• **Problem description**
From the entries that follow, copy exactly the lines beginning at the line holding "462x259 pixels. How" and continuing through the line holding "Click the green".

• **Record excerpts**
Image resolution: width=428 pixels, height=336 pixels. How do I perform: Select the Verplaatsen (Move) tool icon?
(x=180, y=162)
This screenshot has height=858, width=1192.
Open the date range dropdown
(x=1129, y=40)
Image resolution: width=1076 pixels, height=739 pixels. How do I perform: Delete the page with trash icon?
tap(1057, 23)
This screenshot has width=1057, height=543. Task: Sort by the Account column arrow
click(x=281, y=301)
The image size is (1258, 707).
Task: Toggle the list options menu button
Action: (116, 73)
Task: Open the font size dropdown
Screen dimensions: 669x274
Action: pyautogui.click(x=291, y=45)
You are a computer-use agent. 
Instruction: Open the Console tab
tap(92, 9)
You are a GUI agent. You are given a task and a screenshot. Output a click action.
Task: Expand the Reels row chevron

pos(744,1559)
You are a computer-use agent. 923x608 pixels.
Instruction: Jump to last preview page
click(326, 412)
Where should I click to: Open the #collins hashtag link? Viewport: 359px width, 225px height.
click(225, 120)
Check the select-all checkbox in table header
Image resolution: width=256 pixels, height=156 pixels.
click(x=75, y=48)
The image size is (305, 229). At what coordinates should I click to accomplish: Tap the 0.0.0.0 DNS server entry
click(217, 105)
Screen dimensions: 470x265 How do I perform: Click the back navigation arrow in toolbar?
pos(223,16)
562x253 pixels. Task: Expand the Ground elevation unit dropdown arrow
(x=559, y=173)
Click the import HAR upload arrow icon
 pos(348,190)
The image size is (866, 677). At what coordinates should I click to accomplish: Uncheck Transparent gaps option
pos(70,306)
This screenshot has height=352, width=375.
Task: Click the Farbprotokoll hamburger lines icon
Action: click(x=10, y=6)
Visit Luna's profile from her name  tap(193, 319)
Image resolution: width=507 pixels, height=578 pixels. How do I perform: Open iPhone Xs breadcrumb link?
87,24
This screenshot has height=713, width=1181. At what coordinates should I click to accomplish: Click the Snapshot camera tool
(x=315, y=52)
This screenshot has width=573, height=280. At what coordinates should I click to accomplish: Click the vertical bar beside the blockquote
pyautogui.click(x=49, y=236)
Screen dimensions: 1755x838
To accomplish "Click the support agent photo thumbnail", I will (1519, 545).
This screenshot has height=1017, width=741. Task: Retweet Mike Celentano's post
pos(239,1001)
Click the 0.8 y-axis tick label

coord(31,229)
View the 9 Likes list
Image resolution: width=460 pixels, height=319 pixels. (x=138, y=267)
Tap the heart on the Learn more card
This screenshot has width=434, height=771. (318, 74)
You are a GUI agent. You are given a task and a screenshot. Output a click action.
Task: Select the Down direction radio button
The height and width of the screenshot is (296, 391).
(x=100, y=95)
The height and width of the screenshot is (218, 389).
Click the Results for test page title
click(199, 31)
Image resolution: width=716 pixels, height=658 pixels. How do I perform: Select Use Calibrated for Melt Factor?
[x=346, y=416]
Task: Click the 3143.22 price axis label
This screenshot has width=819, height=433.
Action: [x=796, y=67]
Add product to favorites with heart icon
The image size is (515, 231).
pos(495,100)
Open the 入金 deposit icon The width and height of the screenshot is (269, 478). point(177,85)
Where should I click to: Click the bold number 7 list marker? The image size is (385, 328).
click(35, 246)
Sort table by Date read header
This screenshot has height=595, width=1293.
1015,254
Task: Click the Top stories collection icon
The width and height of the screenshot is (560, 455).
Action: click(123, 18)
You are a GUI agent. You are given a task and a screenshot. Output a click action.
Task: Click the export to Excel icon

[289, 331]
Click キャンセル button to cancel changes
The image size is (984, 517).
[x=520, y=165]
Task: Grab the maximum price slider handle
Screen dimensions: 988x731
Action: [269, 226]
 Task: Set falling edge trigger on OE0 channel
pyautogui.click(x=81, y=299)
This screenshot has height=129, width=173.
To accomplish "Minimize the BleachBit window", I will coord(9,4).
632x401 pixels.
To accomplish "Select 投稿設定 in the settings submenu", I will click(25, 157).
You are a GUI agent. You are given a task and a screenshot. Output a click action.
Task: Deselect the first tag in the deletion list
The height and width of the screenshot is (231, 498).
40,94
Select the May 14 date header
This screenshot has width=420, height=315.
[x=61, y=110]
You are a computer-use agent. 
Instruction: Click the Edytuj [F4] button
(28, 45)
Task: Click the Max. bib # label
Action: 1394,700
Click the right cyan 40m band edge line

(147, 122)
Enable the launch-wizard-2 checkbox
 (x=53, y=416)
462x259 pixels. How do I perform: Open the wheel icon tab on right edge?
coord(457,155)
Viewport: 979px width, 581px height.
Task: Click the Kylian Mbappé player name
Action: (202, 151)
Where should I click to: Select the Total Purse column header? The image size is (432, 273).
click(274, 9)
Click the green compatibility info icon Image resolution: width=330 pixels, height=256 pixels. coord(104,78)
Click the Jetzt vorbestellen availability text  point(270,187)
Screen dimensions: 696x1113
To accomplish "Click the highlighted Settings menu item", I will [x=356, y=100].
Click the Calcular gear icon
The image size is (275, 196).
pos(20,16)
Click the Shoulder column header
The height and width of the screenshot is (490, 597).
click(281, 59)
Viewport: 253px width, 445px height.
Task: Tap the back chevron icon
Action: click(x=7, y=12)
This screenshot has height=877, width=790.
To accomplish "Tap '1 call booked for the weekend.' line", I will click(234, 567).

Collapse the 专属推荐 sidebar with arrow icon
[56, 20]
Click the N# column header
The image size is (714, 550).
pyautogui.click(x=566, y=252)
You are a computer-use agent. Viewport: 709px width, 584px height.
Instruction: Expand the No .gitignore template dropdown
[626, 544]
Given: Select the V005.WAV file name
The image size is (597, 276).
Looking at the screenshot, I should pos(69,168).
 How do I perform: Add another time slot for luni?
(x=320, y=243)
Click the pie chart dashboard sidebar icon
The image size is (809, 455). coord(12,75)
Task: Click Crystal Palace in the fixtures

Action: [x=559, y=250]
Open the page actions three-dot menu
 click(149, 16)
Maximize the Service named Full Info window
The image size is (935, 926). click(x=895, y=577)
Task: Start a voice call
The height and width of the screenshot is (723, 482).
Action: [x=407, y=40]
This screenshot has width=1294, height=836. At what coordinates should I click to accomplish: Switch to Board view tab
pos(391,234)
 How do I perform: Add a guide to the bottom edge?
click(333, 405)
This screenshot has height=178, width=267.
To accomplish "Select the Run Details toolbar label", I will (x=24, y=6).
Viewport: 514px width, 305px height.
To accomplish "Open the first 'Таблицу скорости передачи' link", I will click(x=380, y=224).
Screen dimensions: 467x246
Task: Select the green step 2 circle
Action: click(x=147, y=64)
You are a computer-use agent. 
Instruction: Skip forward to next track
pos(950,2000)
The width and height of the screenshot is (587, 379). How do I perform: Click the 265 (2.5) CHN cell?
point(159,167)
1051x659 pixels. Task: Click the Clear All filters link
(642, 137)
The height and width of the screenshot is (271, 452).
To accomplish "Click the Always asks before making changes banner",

• **Solved problem**
462x259 pixels. How do I perform: Open the wheel icon tab on right edge?
coord(457,155)
Viewport: 979px width, 581px height.
Task: Click the Kylian Mbappé player name
Action: (202, 151)
Where should I click to: Select the Total Purse column header? The image size is (432, 273).
click(274, 9)
Click the green compatibility info icon Image resolution: width=330 pixels, height=256 pixels. coord(104,78)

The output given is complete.